Prepare the Challenge
It’s vital to prepare activities that keep top players engaged in every practice. On the other hand, we as coaches are not going to cater every moment of practice to our top players, but enough to keep them challenged most of the time. Helping our top players strive for a new level of excellence can have a team wide effect. When the #2 player sees the #1 player improving, they then realize they must do more if they ever want to take that position. When the #2 player takes that challenge, then it falls to the #3 player and so on, down the line. We want as many of our players as will buy in, to strive for excellence. This is perhaps the greatest life skill for our players.

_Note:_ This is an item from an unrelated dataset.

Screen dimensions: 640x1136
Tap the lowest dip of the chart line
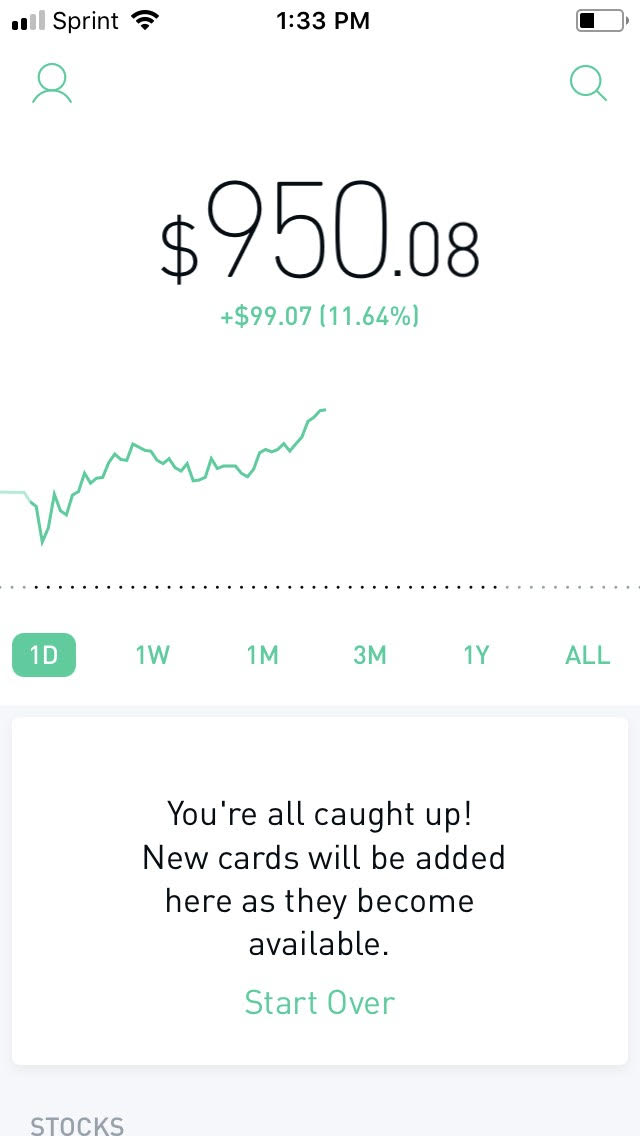tap(42, 541)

Aaron was one of my all time favorite players for a few different reasons. He was one of the nicest young people I have ever met. When he was first on the team, he was so quiet, I overlooked him. When I finally discovered how smart he was on court, I wished I had spent more time developing him earlier. This is part of the challenge of coaching a very large team. We had 42 players and me. As is my custom, I spent of lot of the early practices focusing on the varsity team. Then once they got settled into a routine, then I began to work more with the junior varsity, and finally what we call ‘exhibition’ players because their matches fall outside the Varsity/JV structure. Aaron was a JV player in his sophomore year and had just picked up a racquet. I finally saw him play a full match late in the season. He was not at all flashy, and his strokes were a little stiff and mechanical, but he could place the ball were he wanted, and he had an uncanny ability to create shot combinations. I later found out that he was a point guard on a basketball team, so he knew about misdirection, and creating openings in a defense, while looking for weaknesses in an opponent.

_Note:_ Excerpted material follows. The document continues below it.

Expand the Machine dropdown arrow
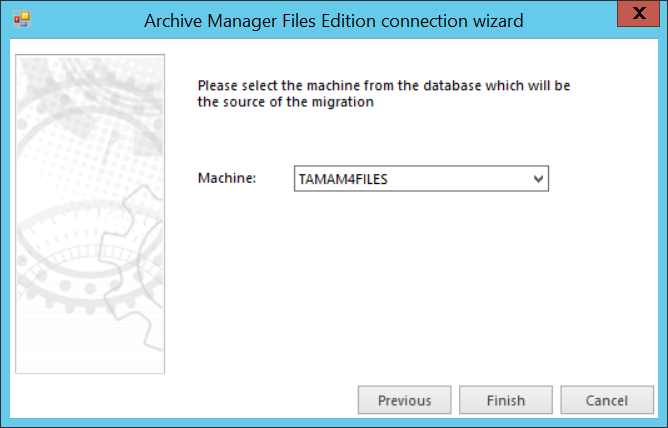Screen dimensions: 668x428 (539, 179)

Aaron then came to summer time training and worked on his game a lot. As a junior he ascended to varsity in which was a pretty large jump up the ladder, and did a good job as a part of our #2 doubles team. Aaron started to show some great enthusiasm for the sport. That summer I was hosting two 18/under USTA Team Tennis Teams. The A team was a sort of ‘all-star’ team made up of #1 and #2 players from our league, and we did quite well in the summer. The other team was made up of everyone else. I challenged Aaron to play on the B team. I told him “You are going to get beat a lot, but I want you to do it so you can improve a lot this summer, never give up on anything.” So he played.
Aaron Hones His Skills
As far as his game, I noticed that Aaron was not shy about getting to the net, but his volley skills were not great. If he only had to play one volley he could win a lot of points, but if he had to volley twice then his win % went down considerably, more than most players. We focused on his approach shot. Aaron spent hours working on hitting an approach shot in a 9′ by 9′ box in the backhand corner, so that he could get an easy volley and have the opponent out of position. If you don’t coach tennis, then you might not know that it’s a pretty large target area, but very effective in high school play. Aaron improved dramatically in his ability to come to the net and knock off one volley for a winner.

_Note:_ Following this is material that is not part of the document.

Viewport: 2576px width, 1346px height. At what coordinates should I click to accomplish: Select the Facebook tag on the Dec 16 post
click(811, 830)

Number Two Doubles to Number Two Singles in One Year
That improvement meant that he would ascend to the #2 position behind only a player who had many years of USTA Tournament Play behind him. In an amazing surge, not only did Aaron play #2 but he went 15-1, and was voted first team all-league, because he also had wins at the #1 position. This kind of achievement is fairly rare in high school play. Aaron was also the main team captain, because he was such a great example of hard work, diplomacy, and he was a kind hearted individual. It didn’t hurt that he and I got along so well. Aaron was one of the most important factors on court, through his leadership and other intangibles for a championship season.
Zero Star Aaron Plays College Tennis
During that season, it occurred to me that Aaron was improving so fast, that even though a year ago I would have said he had little chance of playing college tennis, he had a real shot of player JUCO tennis at least.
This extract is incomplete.